Things people assume about me:
  • That, because I’m middle class, I don’t struggle with money/finances. Wrong.
  • That, because I’m thin, I don’t eat. Wrong.
  • That, because I’m thin, I don’t work out and am not strong. Wrong.
  • That I live this “perfect life” based on what’s seen on social media. Wrong.
  • That, because I care about how I look, I’m shallow (or something). Wrong.
  • That, because I have and express feelings, I am weak. Wrong.
  • That, because I’m a woman, I am not as good at something. Wrong.
  • That, because I sometimes show off my body, I’m a slut. Wrong.
  • That, because my hair is an odd color (i.e. pink), I don’t deserve as much respect. Wrong.
  • That, because I’m young, I’m naïve and easily manipulated.
  • That, because I’m blonde, I am ditzy. (Had to say it again.) Wrong.
  • That, because I dress and look nice, I’m weak and can’t handle myself. Wrong. If I tell you I know how to play a sport, don’t laugh and try to explain to me that “it hurts when you get hit”. I know. I’ve played it.
  • That, because you’re a male, you know more than me. (See above.) Wrong.
  • That, because I’m being nice to you, I’m flirting. Wrong.
  • That, because you made assumptions, you think you know me. Wrong.

I’m sure some of you can relate to these assumptions being made about you, as well as plenty others that I’m sure have been made.

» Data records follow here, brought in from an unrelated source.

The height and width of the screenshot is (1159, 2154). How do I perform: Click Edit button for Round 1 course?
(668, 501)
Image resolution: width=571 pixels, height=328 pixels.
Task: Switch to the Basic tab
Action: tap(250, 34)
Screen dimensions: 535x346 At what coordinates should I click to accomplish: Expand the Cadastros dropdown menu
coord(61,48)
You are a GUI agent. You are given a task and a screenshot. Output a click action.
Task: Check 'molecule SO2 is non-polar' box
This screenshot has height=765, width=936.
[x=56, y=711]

It’s frustrating.

Hopefully this was even remotely interesting? LOL. Thanks for reading!

xx – A

 

 

Happy. Blissfully happy.

I realized something yesterday. Something amazing.

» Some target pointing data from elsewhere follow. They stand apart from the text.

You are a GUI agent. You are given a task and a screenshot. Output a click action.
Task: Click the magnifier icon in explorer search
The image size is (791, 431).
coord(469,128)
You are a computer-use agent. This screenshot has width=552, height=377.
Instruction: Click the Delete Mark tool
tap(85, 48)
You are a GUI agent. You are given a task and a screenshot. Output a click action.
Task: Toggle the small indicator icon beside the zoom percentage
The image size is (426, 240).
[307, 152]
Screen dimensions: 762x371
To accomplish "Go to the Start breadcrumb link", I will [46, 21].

As I was finishing up my workout (courtesy of the KIC program), I started thinking about the rest of the things I had to do before I could go to bed–fold laundry, eat dinner, shower, paint my nails, tidy up, things like that. I got this warm feeling inside me, and I couldn’t quite place what it was until later. I was literally standing in the shower when it hit me: now, in this moment, is the happiest I have been in so long. Longer than I can remember. In that moment, I realized I am the least stressed, least dependant, most healthy, and happiest I have been in years. Not weeks. Not months. Years. I wish I was exaggerating about that too, but sadly, I am not.

This realization hit me like a freaking wall and it kind of shook me to my core. All of the things that used to stress me out regularly are no longer a part of my life, whether they were school-related, money-related, people-related, or whatever else. They’re no longer an issue. My life has gone from something I didn’t necessarily have full control over, to one that I am so proud to call totally and completely mine.
Don’t get me wrong, I still stress over stuff all the time, but the things I stress about are things I can control. So I fix them. I work through all of the things stressing me out until the stress is gone. I still stress about money, but working full-time makes that stress manageable compared to when I was in college and having less than $100 in my account was standard. I support myself, I control my life, I do the things I want to do and avoid the things I don’t, I have an amazing routine, and I. Am. Happy.

For so long, I struggled with pretty bad depression and anxiety (I still do), but I am getting a handle on those things now. The depression has gone from something I dealt with daily to something that just pops up every now and then. But I know how to handle it now. I know what to do to right myself and move past it. Anxiety is something I feel I will always deal with, but I’ve reduced the number of things in my life that cause anxiety, so I have a good handle on that as well. Guys, I have an actual handle on my life now. It feels amazing. I have so many things going for me, I can’t help but feel blessed.

Honestly, I owe part of this emotional success to a workout routine. I maintained my own routine for about a month before I joined KIC, and things have only gone up since joining. The community I am a part of is SO INSPIRING. It feels so good and so empowering to be a part of it. Working out hard helps me to keep my stress levels at a manageable level, as well as release those fantastic happy endorphins that I love.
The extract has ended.